» 本文
このカタログで訴求したいのはヴァンドーム広場と名付けられた表紙のシリーズ。
世界一美しい広場と呼ばれるパリの広場なので、当然フランス製だろう。
不思議なことに純銀製は無く、金張りと銀張りだけ。しかも銀張りと純銀軸との価格差はたった1,000円!
この時代、いかに純銀がもてはやされなかったかがわかる。くすむと手が汚れるからかな?
そういわれれば金張りも銀張りも一切くすみは出ていない。(拙者のパーカー・コレクションを確認した結果)
こうやって21〜75までを並べてみると、やはり65がダントツでかっこいいなぁ!




大いなる勘違いをしていたようじゃ。パーカー75 / 65 / 61 / 51 / 45 / 21が同時に掲載されているカタログは珍しい物ではなさそう。
当時の日本には相当量のParker 51などの流通在庫があったようじゃ。世代の切り替えがスムーズにいってなかったのかもしれん。
何故かVPはカタログ落ちしている・・・吸入機構が割れるトラブル多発が原因じゃろうな。
Parker61/51のブレの無い書き味に慣れてしまうと、Parker75のグリグリとした書き味に(当初は)なじめなかったのかな?

» 提示資料
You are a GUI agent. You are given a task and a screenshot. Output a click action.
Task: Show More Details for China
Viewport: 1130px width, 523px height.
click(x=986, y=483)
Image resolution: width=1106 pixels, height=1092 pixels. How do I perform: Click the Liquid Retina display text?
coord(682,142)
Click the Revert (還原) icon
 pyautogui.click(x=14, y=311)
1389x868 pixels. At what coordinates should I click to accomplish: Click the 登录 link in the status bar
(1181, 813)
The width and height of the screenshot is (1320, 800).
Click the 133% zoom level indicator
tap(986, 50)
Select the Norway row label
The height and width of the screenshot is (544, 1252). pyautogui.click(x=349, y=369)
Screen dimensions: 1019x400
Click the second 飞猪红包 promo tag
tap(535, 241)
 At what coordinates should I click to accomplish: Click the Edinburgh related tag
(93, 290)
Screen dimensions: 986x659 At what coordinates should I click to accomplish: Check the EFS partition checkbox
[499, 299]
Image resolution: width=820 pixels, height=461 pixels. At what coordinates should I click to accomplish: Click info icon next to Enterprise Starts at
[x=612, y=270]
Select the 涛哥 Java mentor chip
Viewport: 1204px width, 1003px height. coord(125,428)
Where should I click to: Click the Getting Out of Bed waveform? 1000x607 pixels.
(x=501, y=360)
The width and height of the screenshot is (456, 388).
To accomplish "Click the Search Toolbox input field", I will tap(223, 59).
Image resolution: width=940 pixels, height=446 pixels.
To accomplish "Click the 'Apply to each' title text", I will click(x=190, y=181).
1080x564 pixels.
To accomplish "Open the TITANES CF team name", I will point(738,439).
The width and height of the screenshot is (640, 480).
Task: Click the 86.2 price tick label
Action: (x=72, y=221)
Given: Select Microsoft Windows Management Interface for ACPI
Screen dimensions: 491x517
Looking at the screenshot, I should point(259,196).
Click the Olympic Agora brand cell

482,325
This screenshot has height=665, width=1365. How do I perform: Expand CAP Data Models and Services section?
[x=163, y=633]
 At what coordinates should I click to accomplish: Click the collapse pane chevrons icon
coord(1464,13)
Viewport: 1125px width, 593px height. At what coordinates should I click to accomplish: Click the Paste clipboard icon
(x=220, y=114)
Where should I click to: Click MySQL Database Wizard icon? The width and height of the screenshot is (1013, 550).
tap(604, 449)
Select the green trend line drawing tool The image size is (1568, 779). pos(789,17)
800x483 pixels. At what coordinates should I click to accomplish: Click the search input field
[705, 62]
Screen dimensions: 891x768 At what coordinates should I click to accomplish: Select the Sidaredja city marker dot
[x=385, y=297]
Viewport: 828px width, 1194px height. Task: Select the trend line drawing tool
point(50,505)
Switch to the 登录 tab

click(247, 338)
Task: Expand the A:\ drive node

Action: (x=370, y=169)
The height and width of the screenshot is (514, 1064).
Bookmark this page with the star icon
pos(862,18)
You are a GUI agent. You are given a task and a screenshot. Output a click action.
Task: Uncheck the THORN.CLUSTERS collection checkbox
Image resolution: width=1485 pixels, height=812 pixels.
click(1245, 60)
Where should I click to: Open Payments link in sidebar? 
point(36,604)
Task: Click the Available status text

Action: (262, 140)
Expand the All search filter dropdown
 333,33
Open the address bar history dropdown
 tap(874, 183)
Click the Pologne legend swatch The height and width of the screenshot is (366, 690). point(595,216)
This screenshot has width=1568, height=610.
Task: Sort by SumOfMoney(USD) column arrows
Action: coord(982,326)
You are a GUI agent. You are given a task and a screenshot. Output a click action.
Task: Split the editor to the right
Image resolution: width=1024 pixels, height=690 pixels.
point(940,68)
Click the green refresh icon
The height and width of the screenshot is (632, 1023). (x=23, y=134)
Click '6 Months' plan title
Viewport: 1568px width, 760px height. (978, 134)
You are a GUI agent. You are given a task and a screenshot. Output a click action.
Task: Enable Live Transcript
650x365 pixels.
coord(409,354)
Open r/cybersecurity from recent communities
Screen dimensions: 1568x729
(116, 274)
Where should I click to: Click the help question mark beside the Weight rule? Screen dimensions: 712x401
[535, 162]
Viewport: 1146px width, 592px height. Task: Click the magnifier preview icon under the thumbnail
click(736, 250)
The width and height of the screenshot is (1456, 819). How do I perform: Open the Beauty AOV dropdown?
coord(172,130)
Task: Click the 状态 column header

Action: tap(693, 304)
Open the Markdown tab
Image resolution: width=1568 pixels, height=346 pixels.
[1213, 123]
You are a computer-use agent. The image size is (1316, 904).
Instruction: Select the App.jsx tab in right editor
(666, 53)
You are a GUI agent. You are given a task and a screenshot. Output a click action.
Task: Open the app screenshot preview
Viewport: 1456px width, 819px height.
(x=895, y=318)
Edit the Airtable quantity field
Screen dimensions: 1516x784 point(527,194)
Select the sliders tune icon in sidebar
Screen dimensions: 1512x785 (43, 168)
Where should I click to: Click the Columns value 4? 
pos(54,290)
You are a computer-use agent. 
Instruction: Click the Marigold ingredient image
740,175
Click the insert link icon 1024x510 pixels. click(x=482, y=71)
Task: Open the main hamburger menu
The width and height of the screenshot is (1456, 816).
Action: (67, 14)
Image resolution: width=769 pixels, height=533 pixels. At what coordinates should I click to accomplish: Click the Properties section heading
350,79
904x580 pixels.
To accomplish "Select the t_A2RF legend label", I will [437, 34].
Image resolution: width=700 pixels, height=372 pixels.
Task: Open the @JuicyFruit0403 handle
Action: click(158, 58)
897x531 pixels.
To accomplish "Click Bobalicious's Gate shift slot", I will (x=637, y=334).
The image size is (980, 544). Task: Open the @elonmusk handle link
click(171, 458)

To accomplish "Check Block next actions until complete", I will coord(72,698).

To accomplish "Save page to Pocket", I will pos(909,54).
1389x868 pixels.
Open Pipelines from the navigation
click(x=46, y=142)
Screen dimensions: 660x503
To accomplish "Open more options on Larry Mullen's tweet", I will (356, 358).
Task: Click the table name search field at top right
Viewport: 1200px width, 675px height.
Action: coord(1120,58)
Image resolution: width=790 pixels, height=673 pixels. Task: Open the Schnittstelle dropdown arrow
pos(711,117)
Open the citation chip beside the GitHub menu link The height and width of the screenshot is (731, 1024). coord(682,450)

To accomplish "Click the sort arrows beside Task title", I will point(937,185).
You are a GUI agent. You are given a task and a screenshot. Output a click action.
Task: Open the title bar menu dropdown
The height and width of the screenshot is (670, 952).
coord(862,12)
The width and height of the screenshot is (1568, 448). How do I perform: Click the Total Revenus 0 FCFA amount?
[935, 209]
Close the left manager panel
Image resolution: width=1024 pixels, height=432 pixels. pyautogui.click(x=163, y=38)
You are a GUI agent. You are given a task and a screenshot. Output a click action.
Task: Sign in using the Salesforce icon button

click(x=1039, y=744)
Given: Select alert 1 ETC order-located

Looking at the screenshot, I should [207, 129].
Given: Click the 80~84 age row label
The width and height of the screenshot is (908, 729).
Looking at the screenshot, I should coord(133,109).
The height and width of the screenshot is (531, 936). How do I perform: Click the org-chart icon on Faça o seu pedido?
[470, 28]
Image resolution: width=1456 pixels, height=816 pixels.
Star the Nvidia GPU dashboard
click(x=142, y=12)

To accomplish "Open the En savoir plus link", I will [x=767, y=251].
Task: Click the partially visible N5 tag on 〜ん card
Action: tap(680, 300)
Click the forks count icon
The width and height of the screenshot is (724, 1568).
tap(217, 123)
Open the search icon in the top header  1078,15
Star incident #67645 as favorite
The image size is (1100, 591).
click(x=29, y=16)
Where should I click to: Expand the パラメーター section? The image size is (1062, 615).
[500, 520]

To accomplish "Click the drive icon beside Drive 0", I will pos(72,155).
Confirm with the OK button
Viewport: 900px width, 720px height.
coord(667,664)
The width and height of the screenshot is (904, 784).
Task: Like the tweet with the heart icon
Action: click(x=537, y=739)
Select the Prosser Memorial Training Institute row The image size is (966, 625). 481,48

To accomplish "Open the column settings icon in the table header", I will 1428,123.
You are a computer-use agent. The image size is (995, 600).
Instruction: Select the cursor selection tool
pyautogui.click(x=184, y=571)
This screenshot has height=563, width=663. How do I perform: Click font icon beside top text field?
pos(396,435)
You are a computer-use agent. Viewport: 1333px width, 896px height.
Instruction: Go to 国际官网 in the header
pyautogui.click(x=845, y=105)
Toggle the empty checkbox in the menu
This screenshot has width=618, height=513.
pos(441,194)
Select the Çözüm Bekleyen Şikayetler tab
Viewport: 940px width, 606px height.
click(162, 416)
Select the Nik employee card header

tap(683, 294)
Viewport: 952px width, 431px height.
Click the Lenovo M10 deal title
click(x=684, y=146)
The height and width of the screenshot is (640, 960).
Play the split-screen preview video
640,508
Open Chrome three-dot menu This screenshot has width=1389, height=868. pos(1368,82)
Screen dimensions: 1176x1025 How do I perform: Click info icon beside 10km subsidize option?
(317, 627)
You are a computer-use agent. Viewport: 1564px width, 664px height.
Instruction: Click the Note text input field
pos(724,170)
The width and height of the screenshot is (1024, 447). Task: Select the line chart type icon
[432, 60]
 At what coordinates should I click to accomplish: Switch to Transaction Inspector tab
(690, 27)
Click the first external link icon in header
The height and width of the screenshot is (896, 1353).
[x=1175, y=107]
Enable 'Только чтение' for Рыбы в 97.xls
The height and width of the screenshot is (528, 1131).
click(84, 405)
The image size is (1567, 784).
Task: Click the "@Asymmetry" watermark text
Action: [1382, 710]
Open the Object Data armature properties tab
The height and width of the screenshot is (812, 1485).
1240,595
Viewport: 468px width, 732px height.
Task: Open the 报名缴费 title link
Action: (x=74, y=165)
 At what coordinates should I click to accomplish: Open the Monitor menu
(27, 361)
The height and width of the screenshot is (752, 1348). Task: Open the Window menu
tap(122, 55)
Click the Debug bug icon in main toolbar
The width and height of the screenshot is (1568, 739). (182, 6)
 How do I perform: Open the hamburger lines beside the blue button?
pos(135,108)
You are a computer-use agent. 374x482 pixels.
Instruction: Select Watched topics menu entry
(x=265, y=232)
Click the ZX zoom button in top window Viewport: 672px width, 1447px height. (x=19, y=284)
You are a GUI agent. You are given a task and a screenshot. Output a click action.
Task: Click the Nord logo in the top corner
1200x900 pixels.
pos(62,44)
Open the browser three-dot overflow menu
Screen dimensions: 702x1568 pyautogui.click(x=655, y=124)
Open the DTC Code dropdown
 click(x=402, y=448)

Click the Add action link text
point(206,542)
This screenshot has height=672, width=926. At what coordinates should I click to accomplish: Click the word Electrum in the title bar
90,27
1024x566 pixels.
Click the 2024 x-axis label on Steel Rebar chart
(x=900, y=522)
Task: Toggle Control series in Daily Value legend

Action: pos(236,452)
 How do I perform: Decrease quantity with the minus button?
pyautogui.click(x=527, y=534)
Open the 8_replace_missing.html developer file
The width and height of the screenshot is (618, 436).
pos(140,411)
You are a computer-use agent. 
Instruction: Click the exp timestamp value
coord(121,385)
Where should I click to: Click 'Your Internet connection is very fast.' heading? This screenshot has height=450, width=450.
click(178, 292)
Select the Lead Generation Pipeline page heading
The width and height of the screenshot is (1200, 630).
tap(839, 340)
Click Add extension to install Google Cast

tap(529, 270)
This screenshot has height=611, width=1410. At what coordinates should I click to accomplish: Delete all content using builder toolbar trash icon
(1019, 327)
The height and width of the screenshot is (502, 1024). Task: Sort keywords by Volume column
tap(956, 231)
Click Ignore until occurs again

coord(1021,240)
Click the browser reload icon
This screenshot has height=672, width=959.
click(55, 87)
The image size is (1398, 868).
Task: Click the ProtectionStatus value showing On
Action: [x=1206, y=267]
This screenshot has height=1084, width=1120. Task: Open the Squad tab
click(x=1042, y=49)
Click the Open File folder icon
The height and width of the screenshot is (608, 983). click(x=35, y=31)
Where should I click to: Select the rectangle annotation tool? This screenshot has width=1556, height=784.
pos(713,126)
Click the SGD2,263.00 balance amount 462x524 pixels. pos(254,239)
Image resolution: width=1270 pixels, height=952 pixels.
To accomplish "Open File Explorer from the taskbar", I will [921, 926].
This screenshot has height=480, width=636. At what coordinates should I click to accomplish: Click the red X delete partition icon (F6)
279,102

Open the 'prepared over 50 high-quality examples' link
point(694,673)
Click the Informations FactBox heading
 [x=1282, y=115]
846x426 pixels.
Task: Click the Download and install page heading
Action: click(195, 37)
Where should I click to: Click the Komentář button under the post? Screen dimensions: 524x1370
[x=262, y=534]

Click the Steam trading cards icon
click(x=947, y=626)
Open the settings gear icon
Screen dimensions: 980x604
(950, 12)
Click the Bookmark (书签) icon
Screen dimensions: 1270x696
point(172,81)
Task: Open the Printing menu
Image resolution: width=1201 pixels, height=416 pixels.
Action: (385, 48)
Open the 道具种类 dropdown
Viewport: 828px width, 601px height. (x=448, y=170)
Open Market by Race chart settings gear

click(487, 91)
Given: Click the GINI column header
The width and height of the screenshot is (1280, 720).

» 課題
本文のうち「世界一美しい広場と呼ばれるパリの広場なので、当然フランス製だろう。」で始まり「こうやって21〜75までを並べてみると、やはり65がダントツでかっこいいなぁ!」まで続く部分を、一字も変えずに書き写してください。

» この課題の解答
世界一美しい広場と呼ばれるパリの広場なので、当然フランス製だろう。
不思議なことに純銀製は無く、金張りと銀張りだけ。しかも銀張りと純銀軸との価格差はたった1,000円!
この時代、いかに純銀がもてはやされなかったかがわかる。くすむと手が汚れるからかな?
そういわれれば金張りも銀張りも一切くすみは出ていない。(拙者のパーカー・コレクションを確認した結果)
こうやって21〜75までを並べてみると、やはり65がダントツでかっこいいなぁ!